Data extracted from a collection
____________________
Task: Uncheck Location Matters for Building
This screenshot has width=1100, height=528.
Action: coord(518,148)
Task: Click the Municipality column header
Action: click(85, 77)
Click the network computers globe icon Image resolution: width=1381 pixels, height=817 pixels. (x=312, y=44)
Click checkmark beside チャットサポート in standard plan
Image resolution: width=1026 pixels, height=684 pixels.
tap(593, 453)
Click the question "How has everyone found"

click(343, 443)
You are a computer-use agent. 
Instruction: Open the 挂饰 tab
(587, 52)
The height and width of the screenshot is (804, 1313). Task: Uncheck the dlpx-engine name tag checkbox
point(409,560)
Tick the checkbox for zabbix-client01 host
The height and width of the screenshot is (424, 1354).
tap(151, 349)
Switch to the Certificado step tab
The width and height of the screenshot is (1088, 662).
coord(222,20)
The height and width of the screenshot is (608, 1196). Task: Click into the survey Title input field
____________________
:: Exercise instructions ::
Give back each line above precisely as it stands.

:: Reply to the exercise ::
Task: Uncheck Location Matters for Building
This screenshot has width=1100, height=528.
Action: coord(518,148)
Task: Click the Municipality column header
Action: click(85, 77)
Click the network computers globe icon Image resolution: width=1381 pixels, height=817 pixels. (x=312, y=44)
Click checkmark beside チャットサポート in standard plan
Image resolution: width=1026 pixels, height=684 pixels.
tap(593, 453)
Click the question "How has everyone found"

click(343, 443)
You are a computer-use agent. 
Instruction: Open the 挂饰 tab
(587, 52)
The height and width of the screenshot is (804, 1313). Task: Uncheck the dlpx-engine name tag checkbox
point(409,560)
Tick the checkbox for zabbix-client01 host
The height and width of the screenshot is (424, 1354).
tap(151, 349)
Switch to the Certificado step tab
The width and height of the screenshot is (1088, 662).
coord(222,20)
The height and width of the screenshot is (608, 1196). Task: Click into the survey Title input field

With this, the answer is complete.